Un rasgo del colapso es la selectividad manifiesta del proceso penal, que, como observó el año pasado el camarista Carlos Caramuti, se “ensaña” con los marginales adictos, y se declara impotente respecto de la delincuencia “inteligente” y con poder de impunidad (¿será por eso que los pasillos de los Tribunales de la avenida Sarmiento reproducen el ambiente angustiante de las villas miserias?). Las penitenciarías no dan abasto, pero el crimen no retrocede.

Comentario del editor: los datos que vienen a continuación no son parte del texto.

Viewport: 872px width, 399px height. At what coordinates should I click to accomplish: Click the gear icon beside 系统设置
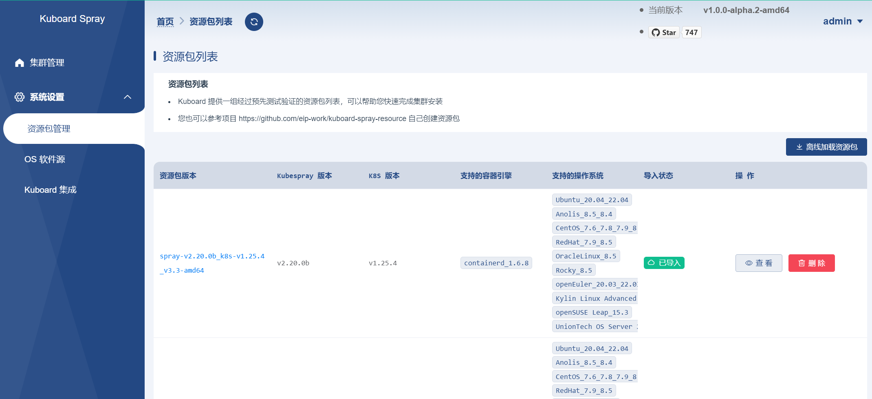(x=20, y=97)
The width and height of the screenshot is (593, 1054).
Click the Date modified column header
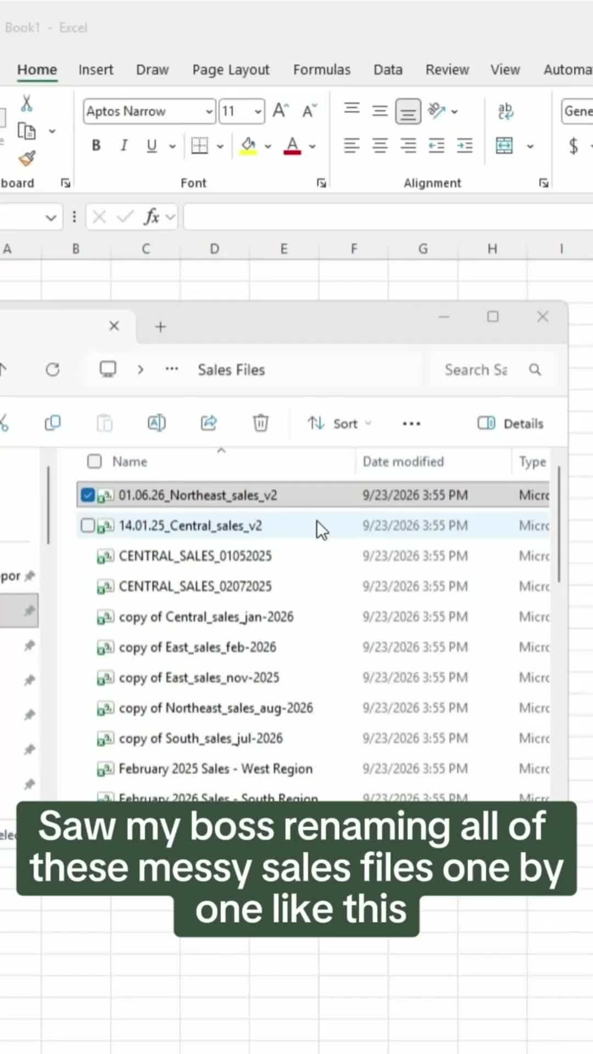(403, 462)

Esa paradoja expresa de alguna manera la complejidad del problema que entrampa al fuero penal y por qué no alcanza con una solución parcial.
No se trata sólo de ampliar y mejorar las cárceles (política que sí hace falta y mucho); o de democratizar la Policía (cosa que el Gobierno aparentemente no quiere o no sabe hacer); o de modernizar la anquilosada investigación preparatoria del juicio oral (como pretendió la Corte el año pasado con su fallido -aunque atractivo- plan piloto); o de ampliar el staff de magistrados y funcionarios constitucionales; o de crear el Ministerio Público de la Defensa; o de habilitar la mediación y conciliación penales, y configurar una política criminal a partir de la determinación de prioridades; o de adoptar alguna versión del juicio por jurados; o de conformar una fuerza científica… Se trata, según los expertos, de diseñar un plan magistral donde, de alguna manera, confluyan estos y otros abordajes.

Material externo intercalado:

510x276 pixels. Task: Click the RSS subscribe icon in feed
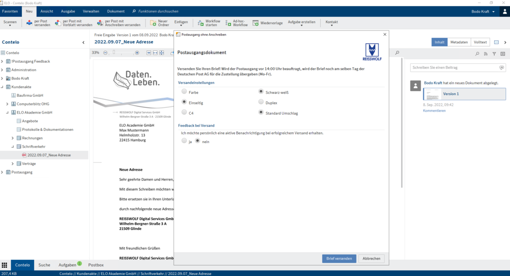tap(486, 53)
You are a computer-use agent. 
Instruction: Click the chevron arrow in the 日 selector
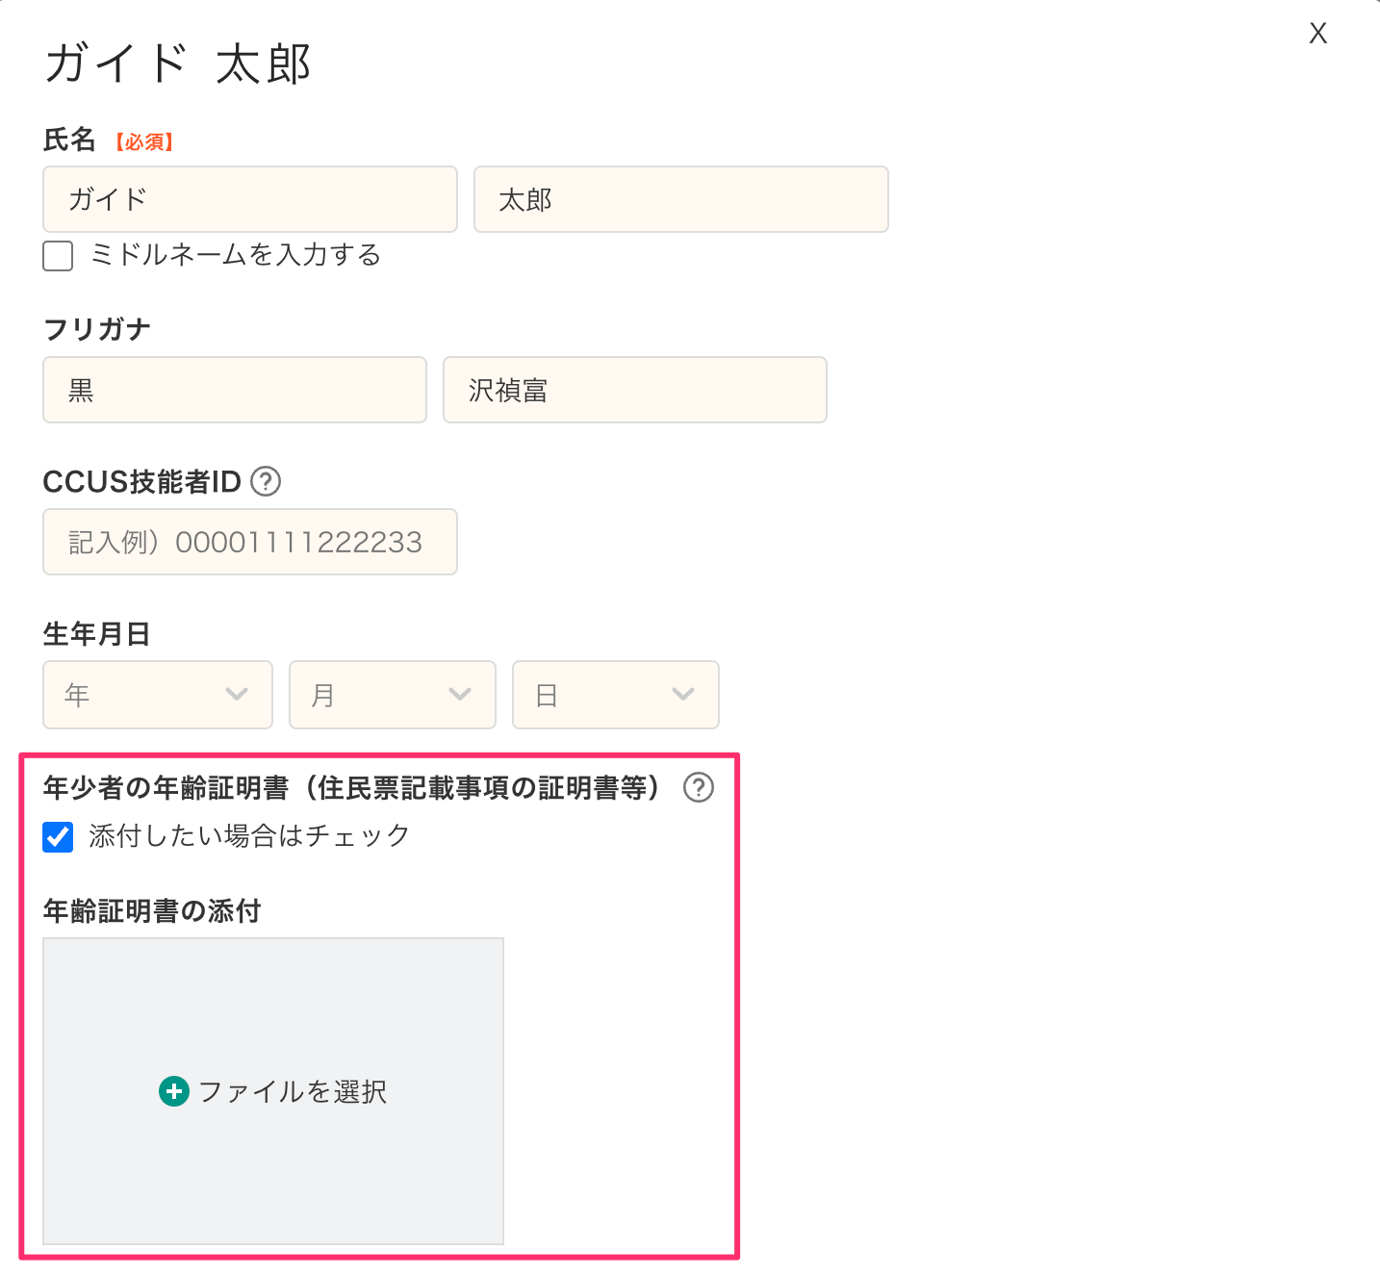tap(683, 695)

Y cuando eso está o parece cerca de suceder, porque desde hace seis meses se reúne una comisión integrada por representantes de los tres poderes y de la abogacía con la misión de elaborar una propuesta integral de reforma para el fuero penal, el Gobierno desenfunda de súbito una idea vieja, y anuncia que los Tribunales provinciales intervendrán en el tráfico y comercialización de estupefacientes de escala pequeña. O sea, más delito menudo y más causas que requieren de gran esfuerzo investigativo, pero que, en principio, no mueven el amperímetro de la lucha contra el narcotráfico y, por aplicación del fallo plenario “Díaz Bessone” (2008), no necesariamente suponen dealers tras las rejas.
El gobernador verbalizó su pensamiento mágico sin tener el visto bueno de la Justicia, y sin precisar si el adosamiento de expedientes irá acompañado de recursos y de un diseño institucional a la altura de las circunstancias. Aunque luego la secretaria Carolina Vargas Aignasse atenuó el tono de la decisión, esta descolocó a la Corte Suprema -cuya mayoría y presidente recién se reintegra mañana-, al alicaído Ministerio Público y a la comisión bienintencionada que preside el legislador ultraoficialista Marcelo Caponio. La persecución penal de la venta de droga al por menor (o para consumo) ha fracasado en la Justicia Federal quizá porque ese fenómeno gravísimo excede la capacidad extremadamente limitada del sistema judicial. Si persiste la simplificación del problema, la solución volverá a zozobrar. Las cosas tienen los vicios que tienen y no cambian por la inercia y el autoboicot; porque falla la estrategia, y porque aquí y en China los intereses creados tienden a conservar el desorden establecido.